Can you carry on the article about the Czech National Bank's December 2023 interest rate cut and the Prague housing market, starting right after its final sentence?

READING PASSAGE START

On December 22, 2023, the Czech National Bank announced a 0.25% reduction in the national interest rate, effective immediately. This marks the first interest rate cut by the Czech National Bank since rate hikes began about two years ago as part of the global monetary fight against soaring inflation, both in the Czech Republic and worldwide.
The Czech National Bank was among the first in the world to aggressively raise interest rates in response to inflation. These measures significantly curbed the inflation wave that followed the massive money printing during the COVID-19 period.
As a result of the interest rate hikes, the primary market that was affected was, of course, the real estate and mortgage market, which reached an all-time high during the COVID-19 period. These hikes effectively ended the continuous price increases in the Czech real estate market in general, and particularly in Prague. Many investors preferred to place their money in bank deposits offering over 5% interest — without risk and without effort.
The high interest rates also prevented potential buyers — who wanted to purchase homes not necessarily as an investment — from affording mortgage payments. In addition, the Czech National Bank imposed stricter regulations on banks, making it more difficult to obtain mortgage approvals.
As early as December 2023, the National Bank announced that starting in early 2024, it would remove one of the barriers to mortgage approvals, making it easier for commercial banks to grant loans to applicants — even those who wouldn’t have qualified a year earlier. Specifically, this refers to the removal of the DSTI barrier, which is the ratio between the borrower’s debt and their average net income.
On December 22, 2023, the Czech National Bank implemented its first interest rate cut. While modest (the rate still remains above 6%), most analysts believe this is the first of several cuts, with at least three more expected in 2024. Just like in the capital markets, investors are looking ahead and trying to predict where the market is headed.
A senior figure in the Czech real estate market, who manages a company building hundreds of apartments annually, estimates that these rate cuts will pave the way for many who have been waiting on the sidelines — not only for those who need a mortgage, but also for buyers who don’t require bank financing and now feel the market is beginning to shift.

READING PASSAGE END
PROVIDED RECORDS START

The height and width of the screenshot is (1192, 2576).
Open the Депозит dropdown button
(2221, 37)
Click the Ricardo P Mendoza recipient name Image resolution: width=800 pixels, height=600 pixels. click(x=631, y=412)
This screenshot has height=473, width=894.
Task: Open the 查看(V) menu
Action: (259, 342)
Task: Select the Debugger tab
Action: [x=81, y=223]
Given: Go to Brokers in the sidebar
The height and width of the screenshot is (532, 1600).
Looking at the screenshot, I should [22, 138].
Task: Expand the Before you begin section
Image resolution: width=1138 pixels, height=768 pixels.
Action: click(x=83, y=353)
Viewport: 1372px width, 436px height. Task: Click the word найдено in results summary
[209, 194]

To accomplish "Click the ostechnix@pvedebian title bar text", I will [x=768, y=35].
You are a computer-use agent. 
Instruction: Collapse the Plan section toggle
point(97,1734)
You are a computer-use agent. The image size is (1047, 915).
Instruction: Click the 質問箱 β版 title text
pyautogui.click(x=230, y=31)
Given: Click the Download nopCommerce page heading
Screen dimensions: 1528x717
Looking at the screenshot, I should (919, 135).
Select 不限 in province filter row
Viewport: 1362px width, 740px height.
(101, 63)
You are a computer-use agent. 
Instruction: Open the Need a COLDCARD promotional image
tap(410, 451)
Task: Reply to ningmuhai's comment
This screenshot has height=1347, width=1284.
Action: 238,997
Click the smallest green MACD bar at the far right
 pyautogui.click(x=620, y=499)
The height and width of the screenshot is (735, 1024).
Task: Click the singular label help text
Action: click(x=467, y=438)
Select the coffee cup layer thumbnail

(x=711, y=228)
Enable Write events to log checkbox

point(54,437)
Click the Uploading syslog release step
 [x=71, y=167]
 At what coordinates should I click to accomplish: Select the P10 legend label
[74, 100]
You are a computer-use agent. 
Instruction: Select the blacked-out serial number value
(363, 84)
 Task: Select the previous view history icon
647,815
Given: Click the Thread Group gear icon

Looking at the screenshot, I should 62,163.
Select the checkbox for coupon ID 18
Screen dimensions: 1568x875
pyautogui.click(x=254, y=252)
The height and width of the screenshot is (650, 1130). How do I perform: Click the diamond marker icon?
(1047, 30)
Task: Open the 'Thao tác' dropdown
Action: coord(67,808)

PROVIDED RECORDS END

REPLY TO THE EXERCISE:
And now for the million-euro question – where is the real estate market heading?
According to many experts in the field, this point — the beginning of interest rate cuts — is a turning point in the Czech real estate market. That doesn’t mean everything will change overnight, as the real estate market is like a giant ship that takes time to change course. However, it can certainly be said that this marks, in many ways, the start of a new era.
A senior executive at Moneta Bank stated in private discussions that once the interest rate drops to the 4% range, he believes prices will begin to rise by about 25% within two years, due to several reasons:
- A point of equilibrium where investors can get similar returns from real estate and bank deposits.
- During the high interest rate period, developers in the Czech Republic halted construction projects because it was no longer profitable, creating a severe shortage of new apartments — which is expected to push prices up.
- The removal of mortgage eligibility barriers by the Czech National Bank.
- Inflation has not completely subsided, so purchasing real estate serves as protection against cash devaluation.
Despite the rate cuts, the market still favors buyers, as mentioned above. The real estate “ship” is heavy and slow to accelerate, so it’s still not too late to get on board and enjoy the anticipated appreciation in the Czech real estate market in the coming years.